Voor zover [appellant] betoogt dat in het bestemmingsplan ten onrechte een grens van 50 meter is aangehouden tussen de boomgaarden en gevoelige functies en dat deze afstand kan worden verkleind zonder dat dit ten koste gaat van een goed woon- en leefklimaat op het perceel [locatie 3], wordt overwogen dat in deze procedure niet de juistheid van het bestemmingsplan ter beoordeling voorligt, maar de uitspraak van de voorzieningenrechter van 12 maart 2014 waarin een oordeel is gegeven over het besluit van het college van 20 november 2013.

5. [appellant] betoogt tevergeefs dat de voorzieningenrechter niet heeft onderkend dat handhavend optreden in strijd is met het gelijkheidsbeginsel. [appellant] heeft ter onderbouwing van zijn betoog verwezen naar het naastgelegen pand [locatie 2] waar gastouderopvang plaatsvindt.

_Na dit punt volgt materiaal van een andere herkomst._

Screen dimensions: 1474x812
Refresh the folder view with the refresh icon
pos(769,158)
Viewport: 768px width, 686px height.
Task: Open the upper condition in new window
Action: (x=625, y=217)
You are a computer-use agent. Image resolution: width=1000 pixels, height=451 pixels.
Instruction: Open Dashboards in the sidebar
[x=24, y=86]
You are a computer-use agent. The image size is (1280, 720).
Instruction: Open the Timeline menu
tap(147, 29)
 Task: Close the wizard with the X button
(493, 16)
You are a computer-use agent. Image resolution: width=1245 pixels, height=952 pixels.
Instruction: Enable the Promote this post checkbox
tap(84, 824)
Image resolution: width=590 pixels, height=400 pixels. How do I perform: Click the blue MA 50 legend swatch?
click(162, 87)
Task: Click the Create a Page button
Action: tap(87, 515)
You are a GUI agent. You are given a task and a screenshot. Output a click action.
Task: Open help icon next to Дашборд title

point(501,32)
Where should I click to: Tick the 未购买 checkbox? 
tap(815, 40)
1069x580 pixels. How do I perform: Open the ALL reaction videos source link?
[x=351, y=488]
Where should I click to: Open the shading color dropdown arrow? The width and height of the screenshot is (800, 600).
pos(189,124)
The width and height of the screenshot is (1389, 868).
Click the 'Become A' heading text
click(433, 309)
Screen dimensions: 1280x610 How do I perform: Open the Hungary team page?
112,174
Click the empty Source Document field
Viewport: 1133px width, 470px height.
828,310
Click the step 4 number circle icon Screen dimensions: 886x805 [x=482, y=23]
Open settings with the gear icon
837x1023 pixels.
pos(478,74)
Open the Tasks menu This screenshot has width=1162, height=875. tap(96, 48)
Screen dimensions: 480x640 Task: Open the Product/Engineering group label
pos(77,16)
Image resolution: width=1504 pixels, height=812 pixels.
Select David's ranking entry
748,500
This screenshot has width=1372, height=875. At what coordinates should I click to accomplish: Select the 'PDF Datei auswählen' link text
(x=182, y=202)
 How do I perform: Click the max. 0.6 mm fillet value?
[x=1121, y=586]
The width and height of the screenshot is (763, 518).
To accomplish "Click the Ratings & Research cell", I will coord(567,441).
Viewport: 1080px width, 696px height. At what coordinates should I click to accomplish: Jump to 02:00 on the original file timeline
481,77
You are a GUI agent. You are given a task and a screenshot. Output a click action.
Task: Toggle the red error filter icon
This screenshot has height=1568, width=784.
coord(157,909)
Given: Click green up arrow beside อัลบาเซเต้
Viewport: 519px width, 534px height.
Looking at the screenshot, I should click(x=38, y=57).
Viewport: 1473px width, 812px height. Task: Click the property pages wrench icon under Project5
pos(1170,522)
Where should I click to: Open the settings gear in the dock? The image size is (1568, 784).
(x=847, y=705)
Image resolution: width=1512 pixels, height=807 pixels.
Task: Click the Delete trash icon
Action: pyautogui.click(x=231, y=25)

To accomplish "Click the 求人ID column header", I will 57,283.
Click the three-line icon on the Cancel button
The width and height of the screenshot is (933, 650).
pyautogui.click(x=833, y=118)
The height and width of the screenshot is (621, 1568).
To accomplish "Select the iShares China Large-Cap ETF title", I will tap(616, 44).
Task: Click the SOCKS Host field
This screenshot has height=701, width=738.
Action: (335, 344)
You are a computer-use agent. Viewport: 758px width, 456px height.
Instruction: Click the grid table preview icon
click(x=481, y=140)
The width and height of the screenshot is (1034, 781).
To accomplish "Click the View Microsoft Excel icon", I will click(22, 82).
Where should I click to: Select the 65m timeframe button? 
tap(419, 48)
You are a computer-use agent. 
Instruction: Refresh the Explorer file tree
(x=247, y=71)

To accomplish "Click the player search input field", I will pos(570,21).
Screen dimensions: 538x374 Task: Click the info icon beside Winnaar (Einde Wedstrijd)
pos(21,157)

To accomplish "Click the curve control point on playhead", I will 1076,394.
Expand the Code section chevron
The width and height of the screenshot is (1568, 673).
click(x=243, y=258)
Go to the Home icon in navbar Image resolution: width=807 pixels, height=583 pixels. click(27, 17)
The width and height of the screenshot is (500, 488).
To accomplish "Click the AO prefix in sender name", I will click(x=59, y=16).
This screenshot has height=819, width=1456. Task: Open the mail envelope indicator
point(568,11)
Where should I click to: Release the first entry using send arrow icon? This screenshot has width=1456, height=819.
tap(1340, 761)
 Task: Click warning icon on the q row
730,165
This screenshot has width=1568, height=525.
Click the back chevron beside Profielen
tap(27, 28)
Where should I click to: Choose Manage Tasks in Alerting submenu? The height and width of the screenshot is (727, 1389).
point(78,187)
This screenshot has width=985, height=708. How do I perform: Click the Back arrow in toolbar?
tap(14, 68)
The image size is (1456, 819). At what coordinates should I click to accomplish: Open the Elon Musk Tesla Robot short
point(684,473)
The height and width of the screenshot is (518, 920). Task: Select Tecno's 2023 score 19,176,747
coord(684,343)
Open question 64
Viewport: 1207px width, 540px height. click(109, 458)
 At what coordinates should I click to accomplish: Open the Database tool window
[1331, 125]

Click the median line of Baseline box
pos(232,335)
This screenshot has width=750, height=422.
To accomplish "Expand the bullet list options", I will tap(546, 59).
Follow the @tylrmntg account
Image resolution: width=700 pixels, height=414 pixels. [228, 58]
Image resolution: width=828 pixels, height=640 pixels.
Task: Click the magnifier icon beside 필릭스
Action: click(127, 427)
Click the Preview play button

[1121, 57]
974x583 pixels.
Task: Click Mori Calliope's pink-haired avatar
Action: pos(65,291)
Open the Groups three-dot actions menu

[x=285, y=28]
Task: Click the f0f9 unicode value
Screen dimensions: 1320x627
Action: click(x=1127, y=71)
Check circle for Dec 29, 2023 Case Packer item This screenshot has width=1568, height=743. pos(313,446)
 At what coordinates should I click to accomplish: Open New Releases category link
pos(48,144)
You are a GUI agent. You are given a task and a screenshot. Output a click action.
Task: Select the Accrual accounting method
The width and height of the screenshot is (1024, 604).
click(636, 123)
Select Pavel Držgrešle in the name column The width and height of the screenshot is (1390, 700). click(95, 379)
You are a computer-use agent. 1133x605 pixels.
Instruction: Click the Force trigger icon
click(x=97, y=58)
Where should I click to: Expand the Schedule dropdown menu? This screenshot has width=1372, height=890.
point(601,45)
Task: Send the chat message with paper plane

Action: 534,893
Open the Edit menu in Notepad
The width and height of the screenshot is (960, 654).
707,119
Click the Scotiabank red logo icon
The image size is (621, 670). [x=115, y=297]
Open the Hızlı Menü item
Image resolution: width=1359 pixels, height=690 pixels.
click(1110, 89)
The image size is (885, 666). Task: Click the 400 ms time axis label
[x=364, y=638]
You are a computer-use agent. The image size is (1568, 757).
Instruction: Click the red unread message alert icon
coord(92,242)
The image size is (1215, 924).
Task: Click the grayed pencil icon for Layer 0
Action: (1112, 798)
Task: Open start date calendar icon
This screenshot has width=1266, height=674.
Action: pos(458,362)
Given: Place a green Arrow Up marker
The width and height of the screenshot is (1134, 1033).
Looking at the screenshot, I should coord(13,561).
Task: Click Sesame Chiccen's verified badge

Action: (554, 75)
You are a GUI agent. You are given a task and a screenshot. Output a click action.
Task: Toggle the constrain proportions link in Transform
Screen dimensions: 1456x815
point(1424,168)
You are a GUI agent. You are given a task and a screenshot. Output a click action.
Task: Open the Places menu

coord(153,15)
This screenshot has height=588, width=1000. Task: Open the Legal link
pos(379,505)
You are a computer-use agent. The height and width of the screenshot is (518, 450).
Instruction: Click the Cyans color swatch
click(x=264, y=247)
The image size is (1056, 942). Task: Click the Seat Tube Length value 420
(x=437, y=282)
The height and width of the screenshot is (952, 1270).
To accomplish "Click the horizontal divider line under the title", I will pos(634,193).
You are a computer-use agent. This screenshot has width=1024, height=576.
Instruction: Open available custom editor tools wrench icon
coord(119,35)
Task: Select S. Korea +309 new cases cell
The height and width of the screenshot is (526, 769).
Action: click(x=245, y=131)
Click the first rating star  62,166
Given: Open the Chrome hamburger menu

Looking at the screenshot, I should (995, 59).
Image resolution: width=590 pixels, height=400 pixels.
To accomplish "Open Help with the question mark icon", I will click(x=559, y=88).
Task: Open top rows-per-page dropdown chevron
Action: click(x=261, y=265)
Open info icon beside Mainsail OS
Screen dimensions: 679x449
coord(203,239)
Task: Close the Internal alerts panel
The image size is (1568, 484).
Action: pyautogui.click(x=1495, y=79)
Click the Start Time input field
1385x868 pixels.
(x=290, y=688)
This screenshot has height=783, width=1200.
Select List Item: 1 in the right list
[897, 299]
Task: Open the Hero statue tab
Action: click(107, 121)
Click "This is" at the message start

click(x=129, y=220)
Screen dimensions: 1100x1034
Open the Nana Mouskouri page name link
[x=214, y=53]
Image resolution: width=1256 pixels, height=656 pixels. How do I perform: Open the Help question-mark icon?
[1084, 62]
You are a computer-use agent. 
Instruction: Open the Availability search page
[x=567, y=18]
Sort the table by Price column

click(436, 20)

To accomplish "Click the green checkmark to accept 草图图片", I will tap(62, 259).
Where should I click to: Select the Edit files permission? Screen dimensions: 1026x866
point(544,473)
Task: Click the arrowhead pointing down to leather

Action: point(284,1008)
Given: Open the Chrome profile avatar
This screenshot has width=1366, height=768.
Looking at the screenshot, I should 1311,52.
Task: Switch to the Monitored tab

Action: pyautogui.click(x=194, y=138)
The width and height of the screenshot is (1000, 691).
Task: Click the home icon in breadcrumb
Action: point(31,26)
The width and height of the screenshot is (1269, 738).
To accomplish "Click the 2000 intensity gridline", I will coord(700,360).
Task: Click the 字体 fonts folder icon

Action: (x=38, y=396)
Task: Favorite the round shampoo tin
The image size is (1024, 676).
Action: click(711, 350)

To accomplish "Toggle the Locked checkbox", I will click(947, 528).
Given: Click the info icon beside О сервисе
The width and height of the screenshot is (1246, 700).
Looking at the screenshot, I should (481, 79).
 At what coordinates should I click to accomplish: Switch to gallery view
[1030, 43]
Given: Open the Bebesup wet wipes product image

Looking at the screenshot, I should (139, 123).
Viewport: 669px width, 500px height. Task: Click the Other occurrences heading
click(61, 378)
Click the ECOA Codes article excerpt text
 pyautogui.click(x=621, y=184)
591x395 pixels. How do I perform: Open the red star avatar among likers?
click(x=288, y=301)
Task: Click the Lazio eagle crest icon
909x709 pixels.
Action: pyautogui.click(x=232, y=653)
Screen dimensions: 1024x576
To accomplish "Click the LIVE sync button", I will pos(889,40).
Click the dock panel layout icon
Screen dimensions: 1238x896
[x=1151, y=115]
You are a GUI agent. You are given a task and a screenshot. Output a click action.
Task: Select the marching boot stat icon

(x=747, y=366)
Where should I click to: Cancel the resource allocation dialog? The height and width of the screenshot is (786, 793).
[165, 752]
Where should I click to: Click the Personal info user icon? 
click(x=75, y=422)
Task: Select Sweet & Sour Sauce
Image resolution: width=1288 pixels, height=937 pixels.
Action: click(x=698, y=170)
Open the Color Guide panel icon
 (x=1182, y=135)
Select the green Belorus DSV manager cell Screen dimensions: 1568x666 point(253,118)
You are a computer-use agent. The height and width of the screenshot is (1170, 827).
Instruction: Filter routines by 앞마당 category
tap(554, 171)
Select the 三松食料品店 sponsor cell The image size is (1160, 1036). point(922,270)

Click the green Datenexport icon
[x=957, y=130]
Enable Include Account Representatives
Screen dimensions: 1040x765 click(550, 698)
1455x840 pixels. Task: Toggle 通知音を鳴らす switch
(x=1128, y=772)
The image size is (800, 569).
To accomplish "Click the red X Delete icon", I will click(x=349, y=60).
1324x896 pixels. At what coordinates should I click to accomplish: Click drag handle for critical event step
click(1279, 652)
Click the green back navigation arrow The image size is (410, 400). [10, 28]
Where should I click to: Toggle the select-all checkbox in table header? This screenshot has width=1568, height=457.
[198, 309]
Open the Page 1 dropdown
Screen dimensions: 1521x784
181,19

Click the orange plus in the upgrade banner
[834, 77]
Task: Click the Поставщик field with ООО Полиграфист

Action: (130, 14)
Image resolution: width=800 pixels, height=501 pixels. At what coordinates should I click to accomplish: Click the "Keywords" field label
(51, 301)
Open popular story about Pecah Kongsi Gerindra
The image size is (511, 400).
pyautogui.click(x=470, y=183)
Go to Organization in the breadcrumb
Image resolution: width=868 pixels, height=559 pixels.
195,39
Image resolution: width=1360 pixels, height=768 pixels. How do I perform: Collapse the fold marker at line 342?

In het bestemmingsplan is aan de woning op het perceel [locatie 2] een woonbestemming toegekend, zodat reeds om die reden geen sprake is van een gelijk geval. De verwijzing door [appellant] naar de huisvesting van maximaal zestien arbeidsmigranten op het perceel [locatie 4], geeft evenmin grond voor het oordeel dat handhavend optreden in strijd is met het gelijkheidsbeginsel. Daarbij is van belang dat het college daarvoor bij besluit van 23 oktober 2014 een omgevingsvergunning heeft verleend, omdat het de huisvesting van arbeidsmigranten op het perceel [locatie 4] planologisch niet onaanvaardbaar acht. In de onderhavige zaak is niet aan de orde of de omgevingsvergunning van 23 oktober 2014 terecht is verleend.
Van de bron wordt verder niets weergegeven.